### Source material
§
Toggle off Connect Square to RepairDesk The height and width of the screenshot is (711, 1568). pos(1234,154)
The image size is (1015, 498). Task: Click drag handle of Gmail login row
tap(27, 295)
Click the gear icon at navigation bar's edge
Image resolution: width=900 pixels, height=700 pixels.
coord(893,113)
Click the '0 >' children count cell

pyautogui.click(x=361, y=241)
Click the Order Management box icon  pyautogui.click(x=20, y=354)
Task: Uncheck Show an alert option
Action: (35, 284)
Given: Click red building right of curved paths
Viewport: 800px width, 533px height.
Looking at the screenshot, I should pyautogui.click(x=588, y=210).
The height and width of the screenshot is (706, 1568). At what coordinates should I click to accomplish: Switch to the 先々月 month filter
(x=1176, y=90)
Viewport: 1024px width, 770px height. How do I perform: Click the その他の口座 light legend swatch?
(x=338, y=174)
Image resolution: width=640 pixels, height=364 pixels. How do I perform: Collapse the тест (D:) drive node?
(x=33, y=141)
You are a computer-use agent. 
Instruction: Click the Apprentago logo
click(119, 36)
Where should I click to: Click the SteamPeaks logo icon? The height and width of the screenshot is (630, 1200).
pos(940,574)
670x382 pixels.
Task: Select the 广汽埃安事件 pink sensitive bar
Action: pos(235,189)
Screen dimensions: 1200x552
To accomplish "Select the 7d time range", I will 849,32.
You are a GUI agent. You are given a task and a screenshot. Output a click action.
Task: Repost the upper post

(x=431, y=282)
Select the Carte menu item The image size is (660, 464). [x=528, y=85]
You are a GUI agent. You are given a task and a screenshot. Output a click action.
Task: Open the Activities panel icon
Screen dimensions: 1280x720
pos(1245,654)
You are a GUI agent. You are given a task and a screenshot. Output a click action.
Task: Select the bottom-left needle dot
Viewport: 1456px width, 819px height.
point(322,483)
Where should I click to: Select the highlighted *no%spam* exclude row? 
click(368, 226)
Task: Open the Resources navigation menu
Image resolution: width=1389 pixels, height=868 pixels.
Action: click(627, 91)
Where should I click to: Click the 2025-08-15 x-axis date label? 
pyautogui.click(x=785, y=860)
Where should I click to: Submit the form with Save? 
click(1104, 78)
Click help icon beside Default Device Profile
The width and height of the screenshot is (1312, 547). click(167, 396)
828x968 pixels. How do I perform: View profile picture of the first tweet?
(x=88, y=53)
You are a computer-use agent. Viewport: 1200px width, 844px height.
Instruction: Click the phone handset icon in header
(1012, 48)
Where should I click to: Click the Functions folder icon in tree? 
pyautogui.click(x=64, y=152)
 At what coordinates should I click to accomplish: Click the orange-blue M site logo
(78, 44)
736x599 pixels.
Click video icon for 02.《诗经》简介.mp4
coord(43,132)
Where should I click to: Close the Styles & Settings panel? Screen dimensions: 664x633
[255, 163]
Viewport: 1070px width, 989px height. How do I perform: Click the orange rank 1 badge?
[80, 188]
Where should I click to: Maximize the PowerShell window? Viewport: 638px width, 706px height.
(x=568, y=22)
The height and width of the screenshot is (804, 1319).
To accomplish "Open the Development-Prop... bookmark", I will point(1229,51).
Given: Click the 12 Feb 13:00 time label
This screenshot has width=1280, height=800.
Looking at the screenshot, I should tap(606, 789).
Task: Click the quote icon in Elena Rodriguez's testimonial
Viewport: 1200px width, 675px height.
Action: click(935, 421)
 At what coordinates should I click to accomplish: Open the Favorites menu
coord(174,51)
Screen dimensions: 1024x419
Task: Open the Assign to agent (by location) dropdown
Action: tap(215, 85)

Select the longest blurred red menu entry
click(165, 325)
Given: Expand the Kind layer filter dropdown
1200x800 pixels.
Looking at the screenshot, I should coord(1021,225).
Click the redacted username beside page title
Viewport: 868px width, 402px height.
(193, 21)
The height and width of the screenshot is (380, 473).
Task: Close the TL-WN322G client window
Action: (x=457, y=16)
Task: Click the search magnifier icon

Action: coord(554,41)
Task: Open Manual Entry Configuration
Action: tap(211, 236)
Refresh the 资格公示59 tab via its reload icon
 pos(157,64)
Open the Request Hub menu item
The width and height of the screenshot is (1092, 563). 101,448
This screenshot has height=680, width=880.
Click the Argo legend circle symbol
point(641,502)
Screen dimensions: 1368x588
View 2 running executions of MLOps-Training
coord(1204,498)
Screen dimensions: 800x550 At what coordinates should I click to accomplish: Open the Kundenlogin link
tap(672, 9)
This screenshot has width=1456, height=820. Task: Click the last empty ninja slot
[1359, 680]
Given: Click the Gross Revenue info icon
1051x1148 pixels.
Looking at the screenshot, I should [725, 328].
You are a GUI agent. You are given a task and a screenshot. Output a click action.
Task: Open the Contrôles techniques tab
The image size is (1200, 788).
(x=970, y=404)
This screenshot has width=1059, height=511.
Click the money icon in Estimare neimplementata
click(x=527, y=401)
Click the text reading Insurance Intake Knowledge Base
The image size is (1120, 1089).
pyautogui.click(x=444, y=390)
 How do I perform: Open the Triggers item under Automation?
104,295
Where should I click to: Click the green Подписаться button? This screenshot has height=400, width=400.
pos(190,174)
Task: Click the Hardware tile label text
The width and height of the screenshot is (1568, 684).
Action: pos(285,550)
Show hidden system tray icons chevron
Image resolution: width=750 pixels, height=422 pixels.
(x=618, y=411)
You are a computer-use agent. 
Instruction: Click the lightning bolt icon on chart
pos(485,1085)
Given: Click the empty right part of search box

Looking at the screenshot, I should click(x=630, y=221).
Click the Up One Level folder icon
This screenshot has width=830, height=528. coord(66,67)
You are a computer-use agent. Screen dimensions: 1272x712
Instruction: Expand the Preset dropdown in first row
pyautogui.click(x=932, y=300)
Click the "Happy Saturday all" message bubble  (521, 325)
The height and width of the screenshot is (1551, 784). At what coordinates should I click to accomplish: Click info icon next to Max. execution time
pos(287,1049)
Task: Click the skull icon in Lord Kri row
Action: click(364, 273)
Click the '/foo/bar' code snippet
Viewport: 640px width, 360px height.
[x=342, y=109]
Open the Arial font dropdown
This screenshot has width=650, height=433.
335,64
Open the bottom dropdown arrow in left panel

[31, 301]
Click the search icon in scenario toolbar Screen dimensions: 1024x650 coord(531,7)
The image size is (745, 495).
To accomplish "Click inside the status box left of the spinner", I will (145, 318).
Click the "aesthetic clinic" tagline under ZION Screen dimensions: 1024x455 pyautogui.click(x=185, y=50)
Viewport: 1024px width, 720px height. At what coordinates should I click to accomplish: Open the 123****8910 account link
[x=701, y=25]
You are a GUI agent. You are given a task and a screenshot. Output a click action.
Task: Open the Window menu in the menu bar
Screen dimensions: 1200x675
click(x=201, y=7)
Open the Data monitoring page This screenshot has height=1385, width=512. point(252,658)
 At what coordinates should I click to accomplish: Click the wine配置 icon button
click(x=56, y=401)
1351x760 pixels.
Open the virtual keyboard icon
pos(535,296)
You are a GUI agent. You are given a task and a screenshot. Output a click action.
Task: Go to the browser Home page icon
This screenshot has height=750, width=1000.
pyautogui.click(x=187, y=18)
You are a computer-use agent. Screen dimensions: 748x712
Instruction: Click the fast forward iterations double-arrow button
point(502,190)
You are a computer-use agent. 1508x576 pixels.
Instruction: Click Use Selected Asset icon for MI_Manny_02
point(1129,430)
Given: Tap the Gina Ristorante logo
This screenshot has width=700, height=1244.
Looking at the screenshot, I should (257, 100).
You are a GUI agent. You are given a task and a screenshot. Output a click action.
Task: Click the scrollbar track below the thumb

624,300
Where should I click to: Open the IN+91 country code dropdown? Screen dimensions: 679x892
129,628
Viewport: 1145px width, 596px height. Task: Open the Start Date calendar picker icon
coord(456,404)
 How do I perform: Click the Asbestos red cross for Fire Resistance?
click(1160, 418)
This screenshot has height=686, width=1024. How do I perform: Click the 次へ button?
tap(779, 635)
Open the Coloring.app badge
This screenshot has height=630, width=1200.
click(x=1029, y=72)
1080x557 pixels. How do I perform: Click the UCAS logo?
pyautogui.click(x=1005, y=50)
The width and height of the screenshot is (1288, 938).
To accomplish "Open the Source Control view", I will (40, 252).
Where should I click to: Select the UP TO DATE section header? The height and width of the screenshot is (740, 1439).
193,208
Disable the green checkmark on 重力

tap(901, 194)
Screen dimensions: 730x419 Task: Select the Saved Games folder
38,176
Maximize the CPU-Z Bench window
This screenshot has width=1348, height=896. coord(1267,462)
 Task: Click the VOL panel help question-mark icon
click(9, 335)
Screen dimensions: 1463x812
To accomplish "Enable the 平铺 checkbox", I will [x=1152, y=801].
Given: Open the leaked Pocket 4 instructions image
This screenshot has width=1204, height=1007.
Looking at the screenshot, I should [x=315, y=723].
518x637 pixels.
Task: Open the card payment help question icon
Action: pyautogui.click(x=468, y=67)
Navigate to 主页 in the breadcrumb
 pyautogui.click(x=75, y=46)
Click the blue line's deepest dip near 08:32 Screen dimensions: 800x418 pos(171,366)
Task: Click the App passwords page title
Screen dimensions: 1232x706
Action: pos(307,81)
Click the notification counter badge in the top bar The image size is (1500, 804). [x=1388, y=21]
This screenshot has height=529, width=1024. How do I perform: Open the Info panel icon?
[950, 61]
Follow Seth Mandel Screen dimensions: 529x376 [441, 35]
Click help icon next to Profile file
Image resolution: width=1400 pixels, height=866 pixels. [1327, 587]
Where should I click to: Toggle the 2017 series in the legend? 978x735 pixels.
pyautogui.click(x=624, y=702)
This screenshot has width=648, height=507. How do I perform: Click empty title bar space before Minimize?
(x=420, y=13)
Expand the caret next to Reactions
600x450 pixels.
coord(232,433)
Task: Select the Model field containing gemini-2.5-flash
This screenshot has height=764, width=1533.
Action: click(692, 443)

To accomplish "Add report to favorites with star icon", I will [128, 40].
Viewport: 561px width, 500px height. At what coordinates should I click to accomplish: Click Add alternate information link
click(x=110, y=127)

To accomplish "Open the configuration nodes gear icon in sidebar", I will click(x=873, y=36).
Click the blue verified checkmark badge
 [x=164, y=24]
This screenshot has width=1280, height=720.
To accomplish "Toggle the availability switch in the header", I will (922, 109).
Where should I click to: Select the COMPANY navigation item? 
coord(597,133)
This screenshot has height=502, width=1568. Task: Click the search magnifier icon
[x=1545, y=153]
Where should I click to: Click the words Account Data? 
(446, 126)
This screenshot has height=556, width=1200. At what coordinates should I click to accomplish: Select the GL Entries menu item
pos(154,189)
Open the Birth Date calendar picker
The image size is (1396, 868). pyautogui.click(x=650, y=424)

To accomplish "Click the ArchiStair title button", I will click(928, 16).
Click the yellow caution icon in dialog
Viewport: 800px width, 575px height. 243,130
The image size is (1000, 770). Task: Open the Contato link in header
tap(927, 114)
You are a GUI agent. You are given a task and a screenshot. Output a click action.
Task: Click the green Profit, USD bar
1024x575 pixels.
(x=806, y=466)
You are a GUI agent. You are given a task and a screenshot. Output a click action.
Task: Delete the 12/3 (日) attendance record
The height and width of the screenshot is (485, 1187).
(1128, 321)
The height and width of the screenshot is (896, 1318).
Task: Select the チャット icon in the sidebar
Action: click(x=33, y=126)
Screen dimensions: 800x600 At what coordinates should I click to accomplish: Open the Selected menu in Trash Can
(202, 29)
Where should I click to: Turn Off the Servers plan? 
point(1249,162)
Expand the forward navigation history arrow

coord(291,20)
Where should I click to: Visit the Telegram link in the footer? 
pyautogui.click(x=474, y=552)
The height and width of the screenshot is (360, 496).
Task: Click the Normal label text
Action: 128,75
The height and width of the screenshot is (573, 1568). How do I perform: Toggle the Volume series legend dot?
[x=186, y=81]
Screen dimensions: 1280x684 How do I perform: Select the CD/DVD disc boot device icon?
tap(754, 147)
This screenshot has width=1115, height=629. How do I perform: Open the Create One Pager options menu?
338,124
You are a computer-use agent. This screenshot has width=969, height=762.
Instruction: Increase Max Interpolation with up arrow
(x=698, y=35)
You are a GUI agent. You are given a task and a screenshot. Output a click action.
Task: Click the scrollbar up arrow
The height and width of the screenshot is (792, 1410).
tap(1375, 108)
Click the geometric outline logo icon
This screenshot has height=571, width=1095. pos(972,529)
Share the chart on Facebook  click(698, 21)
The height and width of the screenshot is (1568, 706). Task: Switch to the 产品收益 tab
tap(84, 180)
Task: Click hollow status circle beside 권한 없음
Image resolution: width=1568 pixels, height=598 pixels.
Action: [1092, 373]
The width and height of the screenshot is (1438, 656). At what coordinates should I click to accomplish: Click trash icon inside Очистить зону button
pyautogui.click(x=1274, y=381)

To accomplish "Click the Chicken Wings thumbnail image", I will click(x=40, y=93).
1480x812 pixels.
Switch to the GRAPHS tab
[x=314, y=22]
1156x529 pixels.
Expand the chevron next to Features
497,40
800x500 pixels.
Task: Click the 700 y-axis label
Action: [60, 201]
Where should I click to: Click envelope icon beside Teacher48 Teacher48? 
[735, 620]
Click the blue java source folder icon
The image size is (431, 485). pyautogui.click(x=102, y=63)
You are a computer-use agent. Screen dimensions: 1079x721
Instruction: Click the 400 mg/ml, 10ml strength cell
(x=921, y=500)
§
### What you will do
Everything above from the line containing "Task: Click the scrollbar track" down to the line containing "The width and height of the screenshot is (1288, 938)." is to be transcribed exactly, with both of those lines included and nothing else added.

### Exercise response
Task: Click the scrollbar track below the thumb

624,300
Where should I click to: Open the IN+91 country code dropdown? Screen dimensions: 679x892
129,628
Viewport: 1145px width, 596px height. Task: Open the Start Date calendar picker icon
coord(456,404)
 How do I perform: Click the Asbestos red cross for Fire Resistance?
click(1160, 418)
This screenshot has height=686, width=1024. How do I perform: Click the 次へ button?
tap(779, 635)
Open the Coloring.app badge
This screenshot has height=630, width=1200.
click(x=1029, y=72)
1080x557 pixels. How do I perform: Click the UCAS logo?
pyautogui.click(x=1005, y=50)
The width and height of the screenshot is (1288, 938).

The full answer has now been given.